Fall 2014 is well underway and as students begin to find their place in the College of Arts and Letters, so do several new faculty and staff. Adrienne Boulton-Funke joins the college this semester after having completed a Bachelor of Education from the University of Saskatchewan, a Master of Arts in Art Education from the University of British Columbia and is finishing her PhD in Curriculum (Art Education) at UBC. She received the Killam Award for teaching excellence as a graduate teaching assistant. Her research explores contemporary art practices in research and pedagogy through arts-based educational research; she has presented her work nationally and internationally.
New methodology to expand delivery of art education
Boulton-Funke said she wants to help future teachers re-imagine curriculum to be able to go beyond the assessment-based learning found in classrooms today. “I hope to develop a methodology of visual inquiry that aims to disrupt our static perceptions of education and, through arts-based inquiry and research processes, expand the ways in which we understand and perform curriculum and pedagogy in K-12 art education.

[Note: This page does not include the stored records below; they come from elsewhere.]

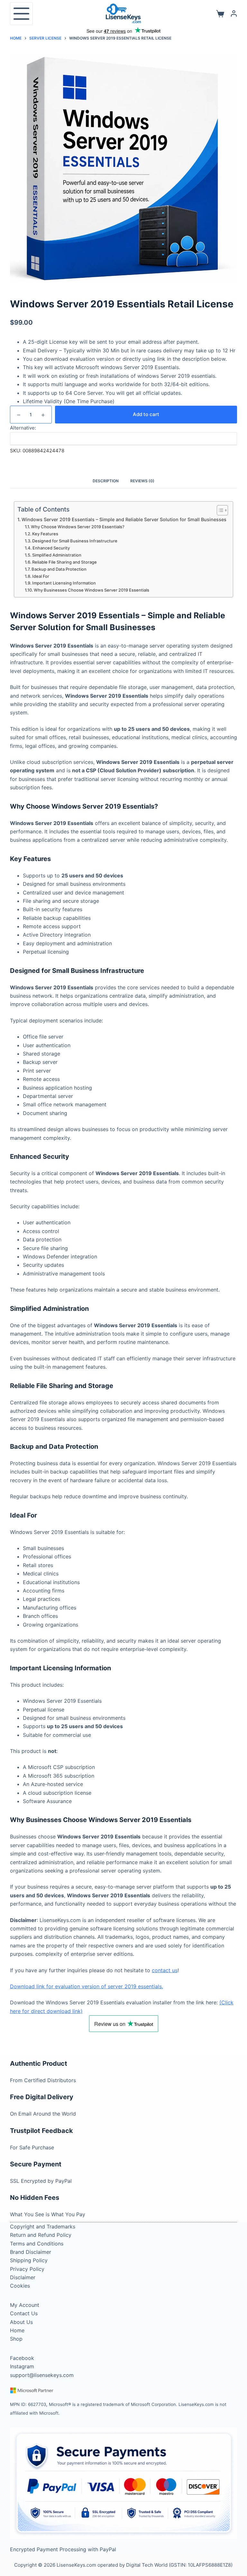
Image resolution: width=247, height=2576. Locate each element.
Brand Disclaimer (30, 2252)
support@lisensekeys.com (42, 2375)
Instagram (22, 2366)
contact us (165, 1970)
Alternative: (23, 428)
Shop (16, 2339)
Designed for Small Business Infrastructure (74, 540)
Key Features (45, 533)
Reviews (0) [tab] (142, 480)
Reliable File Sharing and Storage (64, 562)
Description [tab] (106, 480)
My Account (24, 2305)
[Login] (234, 13)
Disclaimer (22, 2277)
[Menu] (21, 13)
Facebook (22, 2358)
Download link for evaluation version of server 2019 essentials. (86, 1986)
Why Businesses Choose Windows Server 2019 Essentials (91, 590)
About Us (21, 2322)
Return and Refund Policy (40, 2235)
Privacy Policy (27, 2269)
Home (17, 2330)
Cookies (20, 2285)
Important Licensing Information (64, 582)
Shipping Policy (29, 2260)
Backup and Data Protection (59, 569)
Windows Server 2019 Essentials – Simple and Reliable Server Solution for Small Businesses (124, 519)
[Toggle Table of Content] (219, 510)
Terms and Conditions (36, 2243)
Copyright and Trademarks (42, 2226)
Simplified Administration (56, 555)
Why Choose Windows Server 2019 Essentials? (77, 526)
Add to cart (146, 414)
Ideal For (40, 576)
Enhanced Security (51, 547)
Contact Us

“In an age of educational reforms that demand standardized learning and assessment, seeking representational and recognizable linear models of thinking, the arts provoke difference rather than sameness in thought and expression. Arts-based educational research creates opportunities to provoke rather than represent thought and to stimulate new thought in old ideas. In this pursuit of arts-based inquiry, teacher candidates as well as graduate students and researchers seek alterity of meaning and, in doing so, develop new and creative potentials for education in and through the arts.”